La Chambre de jugement de la Cour de répression des infractions économiques et financières (CRIEF) a rendu son verdict ce mercredi 1er juillet dans le dossier impliquant Almamy Condé, ancien chef par intérim de la section des opérations en devises et du compte de contrepartie au Trésor public.
Alors que le ministère public avait requis dix ans d’emprisonnement, la juridiction présidée par le juge Alpha Camara a finalement condamné le prévenu à trois ans de prison avec sursis, assortis d’une amende de 2 milliards de francs guinéens.
À l’issue des débats, Almamy Condé a été reconnu coupable de corruption d’agents publics, d’enrichissement illicite et de blanchiment de capitaux.
Sur le volet civil, la Cour a déclaré recevable la constitution de partie civile de l’État guinéen et a condamné l’ancien responsable du Trésor public à verser 10 milliards de francs guinéens en réparation des préjudices retenus contre lui.

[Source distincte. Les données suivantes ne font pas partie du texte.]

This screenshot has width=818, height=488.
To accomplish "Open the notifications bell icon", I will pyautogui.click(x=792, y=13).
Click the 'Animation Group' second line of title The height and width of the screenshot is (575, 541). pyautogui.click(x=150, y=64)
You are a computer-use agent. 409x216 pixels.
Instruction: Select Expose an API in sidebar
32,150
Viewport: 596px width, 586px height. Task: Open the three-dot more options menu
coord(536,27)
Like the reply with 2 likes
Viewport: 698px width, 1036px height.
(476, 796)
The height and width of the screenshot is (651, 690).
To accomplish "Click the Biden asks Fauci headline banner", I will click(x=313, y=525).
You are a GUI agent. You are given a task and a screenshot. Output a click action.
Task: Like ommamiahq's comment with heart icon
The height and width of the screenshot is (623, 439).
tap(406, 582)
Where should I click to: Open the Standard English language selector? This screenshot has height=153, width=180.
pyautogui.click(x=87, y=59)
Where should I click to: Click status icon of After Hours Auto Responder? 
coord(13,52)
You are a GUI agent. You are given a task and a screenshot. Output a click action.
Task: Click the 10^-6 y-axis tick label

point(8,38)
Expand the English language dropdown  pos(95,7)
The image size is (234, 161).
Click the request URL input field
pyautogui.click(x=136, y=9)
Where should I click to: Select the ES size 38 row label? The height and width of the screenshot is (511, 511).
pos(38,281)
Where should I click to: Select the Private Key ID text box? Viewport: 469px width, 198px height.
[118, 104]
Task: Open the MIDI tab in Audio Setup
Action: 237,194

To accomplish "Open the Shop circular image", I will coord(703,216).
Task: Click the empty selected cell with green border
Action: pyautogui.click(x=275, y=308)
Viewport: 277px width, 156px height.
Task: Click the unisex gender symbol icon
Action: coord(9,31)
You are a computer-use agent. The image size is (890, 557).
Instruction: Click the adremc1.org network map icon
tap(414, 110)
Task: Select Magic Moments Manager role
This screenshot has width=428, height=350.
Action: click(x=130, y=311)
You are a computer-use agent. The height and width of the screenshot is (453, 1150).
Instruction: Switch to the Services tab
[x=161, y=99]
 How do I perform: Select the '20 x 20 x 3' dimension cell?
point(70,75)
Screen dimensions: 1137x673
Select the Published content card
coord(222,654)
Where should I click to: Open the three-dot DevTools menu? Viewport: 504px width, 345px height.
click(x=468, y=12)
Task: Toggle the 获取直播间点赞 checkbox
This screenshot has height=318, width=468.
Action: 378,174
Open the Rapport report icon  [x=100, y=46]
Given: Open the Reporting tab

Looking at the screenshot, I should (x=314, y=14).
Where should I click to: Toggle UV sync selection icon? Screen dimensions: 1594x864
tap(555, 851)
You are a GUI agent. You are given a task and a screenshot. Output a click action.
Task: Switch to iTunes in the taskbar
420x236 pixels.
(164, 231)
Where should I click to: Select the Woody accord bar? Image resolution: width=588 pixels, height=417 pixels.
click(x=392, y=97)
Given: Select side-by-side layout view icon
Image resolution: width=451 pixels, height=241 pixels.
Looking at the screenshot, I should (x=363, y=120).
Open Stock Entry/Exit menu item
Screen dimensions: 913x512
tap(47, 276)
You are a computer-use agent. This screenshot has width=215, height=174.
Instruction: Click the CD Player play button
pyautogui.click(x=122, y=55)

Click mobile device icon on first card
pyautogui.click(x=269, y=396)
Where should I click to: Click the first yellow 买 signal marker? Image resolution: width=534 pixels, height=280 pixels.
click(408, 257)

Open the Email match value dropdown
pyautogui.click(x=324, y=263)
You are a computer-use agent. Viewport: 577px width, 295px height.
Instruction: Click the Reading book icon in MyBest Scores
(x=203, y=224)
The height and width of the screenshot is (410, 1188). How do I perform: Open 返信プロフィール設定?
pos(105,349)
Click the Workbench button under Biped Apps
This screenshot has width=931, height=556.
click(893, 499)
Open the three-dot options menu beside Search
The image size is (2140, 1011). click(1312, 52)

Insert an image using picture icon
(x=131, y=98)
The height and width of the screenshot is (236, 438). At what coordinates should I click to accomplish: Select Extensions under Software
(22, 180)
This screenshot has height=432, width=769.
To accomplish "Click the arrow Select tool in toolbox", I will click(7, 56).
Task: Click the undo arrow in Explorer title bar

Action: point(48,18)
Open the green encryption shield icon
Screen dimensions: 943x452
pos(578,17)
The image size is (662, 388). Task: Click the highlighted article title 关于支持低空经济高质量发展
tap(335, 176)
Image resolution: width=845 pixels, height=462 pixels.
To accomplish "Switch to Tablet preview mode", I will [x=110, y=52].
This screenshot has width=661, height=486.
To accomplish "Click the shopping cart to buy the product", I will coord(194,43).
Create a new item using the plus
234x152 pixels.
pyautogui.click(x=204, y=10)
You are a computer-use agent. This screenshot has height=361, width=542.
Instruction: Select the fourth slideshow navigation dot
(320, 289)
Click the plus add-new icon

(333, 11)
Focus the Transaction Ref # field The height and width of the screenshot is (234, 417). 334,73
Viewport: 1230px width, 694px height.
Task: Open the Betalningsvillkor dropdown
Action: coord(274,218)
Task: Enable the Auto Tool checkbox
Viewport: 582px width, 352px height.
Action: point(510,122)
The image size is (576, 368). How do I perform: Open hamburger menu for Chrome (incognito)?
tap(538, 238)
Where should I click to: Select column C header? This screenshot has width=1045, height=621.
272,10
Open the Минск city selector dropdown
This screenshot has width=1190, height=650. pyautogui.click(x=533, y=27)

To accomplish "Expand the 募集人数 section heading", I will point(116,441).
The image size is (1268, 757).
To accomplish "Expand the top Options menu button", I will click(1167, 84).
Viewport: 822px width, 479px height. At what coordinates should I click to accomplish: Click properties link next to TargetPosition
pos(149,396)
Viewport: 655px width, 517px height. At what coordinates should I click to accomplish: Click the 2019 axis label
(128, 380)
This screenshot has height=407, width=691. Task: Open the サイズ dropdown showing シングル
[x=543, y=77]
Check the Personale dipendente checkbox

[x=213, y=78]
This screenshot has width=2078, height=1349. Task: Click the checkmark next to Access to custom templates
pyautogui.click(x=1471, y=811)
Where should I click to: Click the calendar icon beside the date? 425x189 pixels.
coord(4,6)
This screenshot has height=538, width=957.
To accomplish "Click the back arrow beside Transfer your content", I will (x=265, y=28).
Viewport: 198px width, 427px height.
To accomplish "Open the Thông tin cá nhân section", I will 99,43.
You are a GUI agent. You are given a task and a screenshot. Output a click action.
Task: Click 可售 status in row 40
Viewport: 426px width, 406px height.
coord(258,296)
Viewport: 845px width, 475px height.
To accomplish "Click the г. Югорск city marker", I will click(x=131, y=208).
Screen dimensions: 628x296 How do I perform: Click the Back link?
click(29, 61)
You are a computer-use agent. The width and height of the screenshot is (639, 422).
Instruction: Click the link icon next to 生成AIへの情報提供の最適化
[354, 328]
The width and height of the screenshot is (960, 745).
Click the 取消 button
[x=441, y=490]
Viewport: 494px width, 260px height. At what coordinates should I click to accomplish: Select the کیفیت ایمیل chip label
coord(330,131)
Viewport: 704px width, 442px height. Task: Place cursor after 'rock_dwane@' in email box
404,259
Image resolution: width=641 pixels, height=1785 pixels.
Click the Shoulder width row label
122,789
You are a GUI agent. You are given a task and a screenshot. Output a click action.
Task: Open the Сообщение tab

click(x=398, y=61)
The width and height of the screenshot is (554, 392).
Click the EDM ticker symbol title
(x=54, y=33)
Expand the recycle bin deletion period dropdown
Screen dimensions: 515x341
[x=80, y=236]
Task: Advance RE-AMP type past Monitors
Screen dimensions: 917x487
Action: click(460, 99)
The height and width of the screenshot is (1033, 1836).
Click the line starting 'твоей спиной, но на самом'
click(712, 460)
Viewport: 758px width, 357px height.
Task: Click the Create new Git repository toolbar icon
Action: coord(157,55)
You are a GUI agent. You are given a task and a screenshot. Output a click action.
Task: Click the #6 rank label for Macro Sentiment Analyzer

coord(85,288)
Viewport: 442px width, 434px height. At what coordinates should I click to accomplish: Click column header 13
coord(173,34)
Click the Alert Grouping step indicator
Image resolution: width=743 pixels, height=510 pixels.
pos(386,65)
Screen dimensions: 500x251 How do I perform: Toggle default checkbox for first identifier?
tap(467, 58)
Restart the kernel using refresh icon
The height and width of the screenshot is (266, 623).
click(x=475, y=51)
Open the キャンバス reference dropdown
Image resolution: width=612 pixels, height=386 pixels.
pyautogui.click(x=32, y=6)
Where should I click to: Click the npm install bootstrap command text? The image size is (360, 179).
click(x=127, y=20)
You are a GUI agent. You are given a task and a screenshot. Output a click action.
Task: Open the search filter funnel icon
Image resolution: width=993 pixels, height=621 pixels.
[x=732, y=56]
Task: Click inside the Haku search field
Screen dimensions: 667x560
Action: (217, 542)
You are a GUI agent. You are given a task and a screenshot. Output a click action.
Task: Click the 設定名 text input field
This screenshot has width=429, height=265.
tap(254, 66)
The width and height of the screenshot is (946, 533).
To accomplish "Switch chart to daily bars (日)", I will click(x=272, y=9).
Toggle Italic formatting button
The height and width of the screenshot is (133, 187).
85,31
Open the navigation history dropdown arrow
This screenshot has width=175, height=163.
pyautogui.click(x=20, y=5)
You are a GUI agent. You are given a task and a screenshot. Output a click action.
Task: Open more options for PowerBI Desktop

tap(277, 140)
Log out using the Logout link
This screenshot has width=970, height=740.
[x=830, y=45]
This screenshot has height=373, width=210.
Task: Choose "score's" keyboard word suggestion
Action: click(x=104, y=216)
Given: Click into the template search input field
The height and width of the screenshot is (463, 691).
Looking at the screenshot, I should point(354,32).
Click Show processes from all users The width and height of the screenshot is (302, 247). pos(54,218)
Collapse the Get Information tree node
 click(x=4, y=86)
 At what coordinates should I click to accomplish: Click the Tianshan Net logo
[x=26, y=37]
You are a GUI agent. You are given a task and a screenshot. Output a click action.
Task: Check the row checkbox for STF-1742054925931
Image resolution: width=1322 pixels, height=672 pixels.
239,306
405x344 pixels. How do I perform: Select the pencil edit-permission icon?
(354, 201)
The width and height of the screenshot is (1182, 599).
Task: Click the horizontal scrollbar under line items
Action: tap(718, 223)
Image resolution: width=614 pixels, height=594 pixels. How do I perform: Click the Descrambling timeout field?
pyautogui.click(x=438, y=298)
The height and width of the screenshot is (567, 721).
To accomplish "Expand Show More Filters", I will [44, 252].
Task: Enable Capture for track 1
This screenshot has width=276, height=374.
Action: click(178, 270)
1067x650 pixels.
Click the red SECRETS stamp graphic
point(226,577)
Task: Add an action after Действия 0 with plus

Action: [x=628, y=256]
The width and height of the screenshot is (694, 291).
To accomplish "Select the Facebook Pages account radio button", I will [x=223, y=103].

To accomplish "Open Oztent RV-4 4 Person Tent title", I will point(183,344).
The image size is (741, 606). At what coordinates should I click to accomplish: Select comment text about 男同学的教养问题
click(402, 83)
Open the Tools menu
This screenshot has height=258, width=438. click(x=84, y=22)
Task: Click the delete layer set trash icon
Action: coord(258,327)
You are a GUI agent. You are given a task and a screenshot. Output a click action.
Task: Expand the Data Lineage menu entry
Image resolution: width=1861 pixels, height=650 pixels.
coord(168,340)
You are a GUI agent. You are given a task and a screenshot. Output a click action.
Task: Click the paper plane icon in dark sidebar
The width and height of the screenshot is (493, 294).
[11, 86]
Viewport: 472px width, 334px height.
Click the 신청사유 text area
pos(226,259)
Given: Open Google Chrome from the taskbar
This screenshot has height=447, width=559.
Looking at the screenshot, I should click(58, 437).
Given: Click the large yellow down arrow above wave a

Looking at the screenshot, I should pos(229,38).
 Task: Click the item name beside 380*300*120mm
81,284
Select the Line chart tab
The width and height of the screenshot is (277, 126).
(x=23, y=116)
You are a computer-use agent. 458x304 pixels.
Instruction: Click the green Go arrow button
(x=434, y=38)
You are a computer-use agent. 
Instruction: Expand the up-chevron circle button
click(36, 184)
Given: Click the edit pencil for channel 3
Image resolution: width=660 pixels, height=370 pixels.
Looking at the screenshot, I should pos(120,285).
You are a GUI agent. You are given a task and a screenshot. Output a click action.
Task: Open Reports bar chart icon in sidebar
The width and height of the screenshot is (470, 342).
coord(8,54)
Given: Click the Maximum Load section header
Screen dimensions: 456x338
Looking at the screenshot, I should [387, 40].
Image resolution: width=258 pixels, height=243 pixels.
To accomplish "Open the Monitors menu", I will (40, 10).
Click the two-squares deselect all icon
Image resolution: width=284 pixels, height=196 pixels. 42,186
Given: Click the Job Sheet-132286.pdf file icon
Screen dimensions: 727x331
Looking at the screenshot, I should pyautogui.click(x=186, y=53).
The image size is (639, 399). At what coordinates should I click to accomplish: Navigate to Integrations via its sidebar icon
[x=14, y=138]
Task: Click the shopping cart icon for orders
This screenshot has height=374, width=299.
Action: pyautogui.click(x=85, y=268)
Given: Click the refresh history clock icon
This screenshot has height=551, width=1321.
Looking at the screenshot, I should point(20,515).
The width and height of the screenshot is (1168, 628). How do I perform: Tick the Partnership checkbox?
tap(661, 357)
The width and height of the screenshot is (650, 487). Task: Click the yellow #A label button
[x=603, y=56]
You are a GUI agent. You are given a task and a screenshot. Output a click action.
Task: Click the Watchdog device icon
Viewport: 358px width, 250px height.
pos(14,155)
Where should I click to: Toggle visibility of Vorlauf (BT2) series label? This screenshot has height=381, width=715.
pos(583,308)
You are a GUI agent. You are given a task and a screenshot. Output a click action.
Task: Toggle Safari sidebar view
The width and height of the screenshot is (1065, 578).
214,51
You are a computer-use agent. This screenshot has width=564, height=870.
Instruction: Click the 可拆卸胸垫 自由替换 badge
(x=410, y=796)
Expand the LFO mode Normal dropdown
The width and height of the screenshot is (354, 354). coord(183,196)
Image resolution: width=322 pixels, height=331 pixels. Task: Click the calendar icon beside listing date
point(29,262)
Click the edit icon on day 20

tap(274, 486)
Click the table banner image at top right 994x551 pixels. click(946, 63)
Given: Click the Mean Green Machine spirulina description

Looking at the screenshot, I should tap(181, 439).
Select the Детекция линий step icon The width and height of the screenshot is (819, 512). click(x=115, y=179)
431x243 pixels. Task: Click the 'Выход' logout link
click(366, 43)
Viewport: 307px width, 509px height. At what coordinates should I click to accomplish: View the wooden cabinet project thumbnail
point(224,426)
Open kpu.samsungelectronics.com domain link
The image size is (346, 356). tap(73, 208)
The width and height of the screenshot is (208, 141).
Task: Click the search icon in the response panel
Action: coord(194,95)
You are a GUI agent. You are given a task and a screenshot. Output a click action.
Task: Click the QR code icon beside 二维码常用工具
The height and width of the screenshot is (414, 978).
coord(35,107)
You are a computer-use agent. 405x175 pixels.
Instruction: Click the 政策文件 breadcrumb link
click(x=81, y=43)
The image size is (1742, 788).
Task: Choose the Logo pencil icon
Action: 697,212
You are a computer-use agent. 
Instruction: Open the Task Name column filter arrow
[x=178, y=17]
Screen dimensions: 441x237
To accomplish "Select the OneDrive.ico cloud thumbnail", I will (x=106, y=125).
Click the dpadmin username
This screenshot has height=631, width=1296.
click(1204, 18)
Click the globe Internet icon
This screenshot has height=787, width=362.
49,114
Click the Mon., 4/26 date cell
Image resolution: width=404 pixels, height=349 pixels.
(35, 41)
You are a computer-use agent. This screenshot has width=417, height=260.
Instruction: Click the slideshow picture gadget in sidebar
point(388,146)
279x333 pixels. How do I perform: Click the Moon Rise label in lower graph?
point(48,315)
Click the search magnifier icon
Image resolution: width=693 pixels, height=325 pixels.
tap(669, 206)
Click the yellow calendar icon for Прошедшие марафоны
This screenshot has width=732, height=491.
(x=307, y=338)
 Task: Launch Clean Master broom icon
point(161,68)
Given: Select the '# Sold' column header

La décision maintient également les mesures conservatoires portant sur son patrimoine. Celles-ci concernent notamment plusieurs comptes bancaires, des immeubles, deux stations-service, une carrière de granite, une ferme avicole, quatre véhicules ainsi que plusieurs parcelles situées à Wonkifong, Kountia et Dubréka.
La gestion des biens saisis demeure confiée à l’Agence de gestion et de recouvrement des avoirs saisis et confisqués (AGRASC). La CRIEF a en outre ordonné la publication intégrale de l’arrêt au Journal officiel, aux frais du condamné, tout en prononçant l’exécution provisoire de la décision.